Con Sentenza del 9 aprile 2018, n. 15786, la terza Sezione della Cassazione penale torna a pronunciarsi sul tema della responsabilità dell’omissione contributiva nelle imprese, affermando come il reato di omesso versamento delle ritenute previdenziali e assistenziali non possa essere imputato al socio che non partecipa alla gestione dell’impresa, riconoscendosi tale dovere in capo al legale rappresentante della società.
Nel caso, la Suprema Corte rigetta il ricorso proposto dal legale rappresentante di una società – in ispecie società a nome collettivo – avverso la precedente Sentenza della Corte d’appello di Milano che, in conferma di quanto statuito in primo grado, condannava lo stesso per il reato di cui all’articolo 10 del D.Lgs. n. 74/2000, per non aver versato, entro il termine previsto per la presentazione della dichiarazione annuale di sostituto di imposta, ritenute risultanti dalla certificazione rilasciata ai sostituiti.
Nel dettaglio, con la prima doglianza il ricorrente adduce che, pur non essendo normativamente prevista in modo espresso, va inclusa tra le cause di esclusione della colpevolezza, anche al fine di rispettare il principio di personalità del diritto penale ex art. 27 Cost., nonché di assicurare la funzione rieducativa della pena, la non rimproverabilità del fatto all’imputato intesa quale inesigibilità di una condotta diversa, in relazione alle circostanze specifiche della vicenda.
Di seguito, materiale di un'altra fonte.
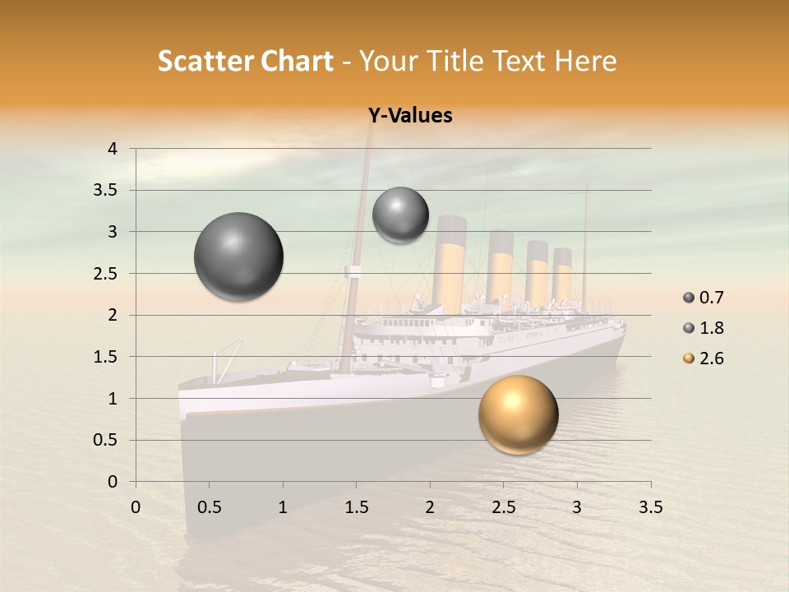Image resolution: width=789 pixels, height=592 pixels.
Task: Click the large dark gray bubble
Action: click(238, 257)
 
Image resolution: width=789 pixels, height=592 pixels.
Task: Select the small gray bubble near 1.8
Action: click(400, 215)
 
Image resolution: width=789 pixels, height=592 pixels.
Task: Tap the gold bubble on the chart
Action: click(519, 415)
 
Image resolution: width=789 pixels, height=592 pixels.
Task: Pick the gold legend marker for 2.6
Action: click(689, 358)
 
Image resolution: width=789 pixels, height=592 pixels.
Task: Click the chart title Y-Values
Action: click(410, 115)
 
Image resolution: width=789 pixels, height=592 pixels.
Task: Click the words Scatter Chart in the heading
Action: click(245, 61)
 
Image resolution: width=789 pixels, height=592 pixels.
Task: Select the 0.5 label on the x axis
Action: click(209, 507)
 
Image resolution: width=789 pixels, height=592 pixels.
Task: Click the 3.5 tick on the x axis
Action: click(650, 507)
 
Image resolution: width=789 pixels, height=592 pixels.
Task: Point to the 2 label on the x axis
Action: click(430, 507)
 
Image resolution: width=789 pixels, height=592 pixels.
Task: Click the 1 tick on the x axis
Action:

La Corte, tuttavia, rigettando tale motivo, specifica che, secondo costante giurisprudenza, per la configurazione del reato in questione risulta sufficiente la coscienza e volontà di non versare all’Erario le ritenute effettuate nel periodo relativo, ritenendosi che ogniqualvolta il sostituto d’imposta effettui le erogazioni degli emolumenti ai dipendenti, deriva a carico dello stesso l’obbligo di accantonare le somme dovute organizzando le risorse disponibili in modo da potere adempiere all’obbligazione tributaria.
Il reato di omesso versamento delle ritenute previdenziali ed assistenziali, infatti, è a dolo generico, e risulta pertanto integrato dalla consapevole scelta di omettere i versamenti dovuti, ravvisabile anche qualora il datore di lavoro, in presenza di una situazione di difficoltà economica, abbia deciso di dare preferenza al pagamento degli emolumenti ai dipendenti ed alla manutenzione dei mezzi destinati allo svolgimento dell’attività d’impresa.
Diversamente, in accoglimento del secondo motivo di ricorso, viene rinviata la decisione ad altra sezione della Corte di appello per una nuova valutazione circa il trattamento sanzionatorio, in ragione del fatto che la pena per il suddetto reato va quantificata nella misura minima, in considerazione dell’età avanzata del condannato e della creazione negli anni di numerosi posti di lavoro grazie all’attività imprenditoriale svolta dalla società.
La pronuncia qui all’esame, dunque, evidenzia come l’obbligo di versare i contributi sia posto in capo al datore di lavoro, ma, nelle imprese collettive, spetti al soggetto che, secondo il tipo e l’organizzazione dell’impresa, ha la responsabilità della stessa o della singola unità produttiva, non assumendo effetto scriminante la circostanza che la designazione sia fittizia.
Ne deriva che, come affermato da costante giurisprudenza (cfr. Corte di cassazione, sezione III penale, sentenza 21 maggio 2013 n. 21695 e Corte di cassazione, sezione III penale, sentenza 7 luglio 2005 n. 24938), nelle società in accomandita semplice tale potere spetta al socio accomandatario al quale è stata conferita l’amministrazione della società e, quindi, la rappresentanza nei rapporti con i terzi.